Creamed Chicken

Photography: Becky Luigart-Stayner; Styling: Melanie J. Clarke
This creamed chicken recipe comes together in a flash. Using whole milk gives the dish a creamy rich flavor that reduced-fat milk can't, and the peas add a touch of color.
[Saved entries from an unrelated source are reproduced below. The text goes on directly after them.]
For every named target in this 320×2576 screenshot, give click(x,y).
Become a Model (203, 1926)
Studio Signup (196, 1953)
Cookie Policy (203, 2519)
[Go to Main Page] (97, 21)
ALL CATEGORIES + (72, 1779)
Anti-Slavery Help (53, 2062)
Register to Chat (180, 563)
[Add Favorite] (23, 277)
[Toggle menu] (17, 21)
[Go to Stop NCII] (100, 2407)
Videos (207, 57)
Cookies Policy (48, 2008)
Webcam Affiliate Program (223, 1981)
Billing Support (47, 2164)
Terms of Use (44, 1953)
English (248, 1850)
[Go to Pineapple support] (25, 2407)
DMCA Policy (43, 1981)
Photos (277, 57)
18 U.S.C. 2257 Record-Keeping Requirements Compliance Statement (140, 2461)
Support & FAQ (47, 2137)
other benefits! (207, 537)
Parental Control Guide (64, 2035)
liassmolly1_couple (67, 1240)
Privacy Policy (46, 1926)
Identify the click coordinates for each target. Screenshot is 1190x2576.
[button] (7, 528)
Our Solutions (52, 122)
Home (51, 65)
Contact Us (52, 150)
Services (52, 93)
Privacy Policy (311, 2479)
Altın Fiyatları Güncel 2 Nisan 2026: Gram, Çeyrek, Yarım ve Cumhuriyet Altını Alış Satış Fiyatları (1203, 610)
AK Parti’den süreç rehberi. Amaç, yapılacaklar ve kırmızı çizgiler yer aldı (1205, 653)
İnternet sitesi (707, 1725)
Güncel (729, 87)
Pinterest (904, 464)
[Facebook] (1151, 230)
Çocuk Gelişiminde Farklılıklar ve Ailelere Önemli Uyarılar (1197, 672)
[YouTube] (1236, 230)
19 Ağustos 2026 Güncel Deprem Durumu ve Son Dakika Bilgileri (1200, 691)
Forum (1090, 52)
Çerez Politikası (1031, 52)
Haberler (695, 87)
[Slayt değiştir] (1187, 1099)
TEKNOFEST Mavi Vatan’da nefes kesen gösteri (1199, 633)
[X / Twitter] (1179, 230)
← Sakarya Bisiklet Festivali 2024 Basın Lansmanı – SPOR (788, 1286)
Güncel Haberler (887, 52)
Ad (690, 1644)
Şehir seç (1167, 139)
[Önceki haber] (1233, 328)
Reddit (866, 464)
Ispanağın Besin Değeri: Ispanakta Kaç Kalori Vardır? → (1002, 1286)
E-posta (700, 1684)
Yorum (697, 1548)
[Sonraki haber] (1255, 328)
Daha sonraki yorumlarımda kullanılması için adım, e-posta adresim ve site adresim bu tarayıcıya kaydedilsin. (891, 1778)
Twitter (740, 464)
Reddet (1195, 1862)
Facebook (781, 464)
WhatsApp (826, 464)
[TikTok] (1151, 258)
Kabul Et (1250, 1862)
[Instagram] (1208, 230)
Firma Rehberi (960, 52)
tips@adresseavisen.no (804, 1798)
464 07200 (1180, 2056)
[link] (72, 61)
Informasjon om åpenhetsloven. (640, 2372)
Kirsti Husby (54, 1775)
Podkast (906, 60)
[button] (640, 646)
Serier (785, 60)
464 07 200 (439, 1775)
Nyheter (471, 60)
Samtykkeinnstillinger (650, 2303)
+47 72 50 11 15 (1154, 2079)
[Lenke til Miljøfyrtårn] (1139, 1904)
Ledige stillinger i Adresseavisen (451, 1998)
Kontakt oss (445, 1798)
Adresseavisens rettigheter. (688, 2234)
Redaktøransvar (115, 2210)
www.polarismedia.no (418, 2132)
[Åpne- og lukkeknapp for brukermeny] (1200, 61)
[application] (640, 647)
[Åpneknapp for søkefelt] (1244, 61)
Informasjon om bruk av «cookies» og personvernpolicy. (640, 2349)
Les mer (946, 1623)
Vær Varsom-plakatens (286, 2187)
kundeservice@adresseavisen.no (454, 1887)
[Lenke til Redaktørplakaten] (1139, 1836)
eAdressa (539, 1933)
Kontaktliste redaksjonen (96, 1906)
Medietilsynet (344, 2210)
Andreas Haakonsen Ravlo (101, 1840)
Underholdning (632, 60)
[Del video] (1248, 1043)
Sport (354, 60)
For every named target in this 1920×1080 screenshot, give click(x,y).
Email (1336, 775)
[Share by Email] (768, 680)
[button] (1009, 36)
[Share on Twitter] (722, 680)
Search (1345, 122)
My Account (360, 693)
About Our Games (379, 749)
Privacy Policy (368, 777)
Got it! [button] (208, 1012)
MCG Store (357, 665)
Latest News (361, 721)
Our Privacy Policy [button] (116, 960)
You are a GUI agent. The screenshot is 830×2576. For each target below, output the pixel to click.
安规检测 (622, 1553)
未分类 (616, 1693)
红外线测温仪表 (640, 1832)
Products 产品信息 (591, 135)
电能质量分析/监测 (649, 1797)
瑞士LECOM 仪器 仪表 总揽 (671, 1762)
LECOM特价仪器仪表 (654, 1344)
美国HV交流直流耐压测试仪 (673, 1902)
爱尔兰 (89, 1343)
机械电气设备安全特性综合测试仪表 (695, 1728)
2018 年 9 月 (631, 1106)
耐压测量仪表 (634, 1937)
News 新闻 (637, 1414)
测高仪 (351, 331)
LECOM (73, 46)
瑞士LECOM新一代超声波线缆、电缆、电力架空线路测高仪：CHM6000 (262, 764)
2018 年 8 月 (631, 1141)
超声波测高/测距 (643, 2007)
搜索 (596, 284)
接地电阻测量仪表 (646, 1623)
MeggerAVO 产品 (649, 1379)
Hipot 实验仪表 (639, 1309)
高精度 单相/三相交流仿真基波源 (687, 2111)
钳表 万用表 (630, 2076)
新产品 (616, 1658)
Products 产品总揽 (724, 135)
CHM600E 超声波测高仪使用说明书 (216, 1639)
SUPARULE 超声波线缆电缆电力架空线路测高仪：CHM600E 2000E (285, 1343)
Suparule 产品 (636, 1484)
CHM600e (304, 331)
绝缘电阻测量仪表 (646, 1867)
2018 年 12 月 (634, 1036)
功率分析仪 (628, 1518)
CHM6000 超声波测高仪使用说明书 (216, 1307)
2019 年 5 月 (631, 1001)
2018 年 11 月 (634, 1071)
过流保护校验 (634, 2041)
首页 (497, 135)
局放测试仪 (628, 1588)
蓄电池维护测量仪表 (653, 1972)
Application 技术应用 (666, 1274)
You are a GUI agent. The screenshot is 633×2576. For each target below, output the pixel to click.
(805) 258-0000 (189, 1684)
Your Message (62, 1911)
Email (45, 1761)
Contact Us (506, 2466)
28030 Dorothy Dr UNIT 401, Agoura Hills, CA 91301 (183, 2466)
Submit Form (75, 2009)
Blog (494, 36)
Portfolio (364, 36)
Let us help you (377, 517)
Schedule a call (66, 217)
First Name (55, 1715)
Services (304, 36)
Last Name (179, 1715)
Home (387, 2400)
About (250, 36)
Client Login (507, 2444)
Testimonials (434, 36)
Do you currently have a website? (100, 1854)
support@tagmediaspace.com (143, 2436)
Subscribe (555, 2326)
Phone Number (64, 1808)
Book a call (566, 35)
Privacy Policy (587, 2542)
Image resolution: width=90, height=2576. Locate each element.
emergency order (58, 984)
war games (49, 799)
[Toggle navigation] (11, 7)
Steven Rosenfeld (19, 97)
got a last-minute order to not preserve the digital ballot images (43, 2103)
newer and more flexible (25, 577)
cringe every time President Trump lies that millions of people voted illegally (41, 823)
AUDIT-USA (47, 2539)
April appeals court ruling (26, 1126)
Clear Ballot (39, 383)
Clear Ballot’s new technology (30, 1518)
Serve over rice.

Yield:

4 servings (serving size: about 3/4 cup)

Recipe from

Nutritional Information

Calories 232
Caloriesfromfat 23 %
Fat 6 g
Satfat 3.6 g
Monofat 1.8 g
Polyfat 0.4 g
Protein 20.9 g
Carbohydrate 25.4 g
Fiber 2.1 g
Cholesterol 53 mg
Iron 2.2 mg
Sodium 1001 mg
Calcium 164 mg

Ingredients

1/2 cup all-purpose flour
2 1/4 cups whole milk, divided
1 cup frozen green peas, thawed
2 teaspoons chopped fresh sage
1 teaspoon butter
1 (10-ounce) package roasted skinless, boneless chicken breast (such as Perdue Short Cuts), chopped
1 tablespoon fresh lemon juice
1/4 teaspoon freshly ground black pepper
Fresh sage sprigs (optional)

Preparation

Lightly spoon the flour into a dry measuring cup, and level with a knife. Combine flour and 1/2 cup milk in a large saucepan over medium heat, stirring with a whisk until mixture is smooth. Stir in 1 3/4 cups milk. Cook for 4 minutes or until mixture is thick, stirring constantly with a whisk.

Add peas, sage, butter, and chicken, stirring to combine. Cook 2 minutes or until thoroughly heated. Remove from heat; stir in juice and pepper. Garnish with sage sprigs, if desired.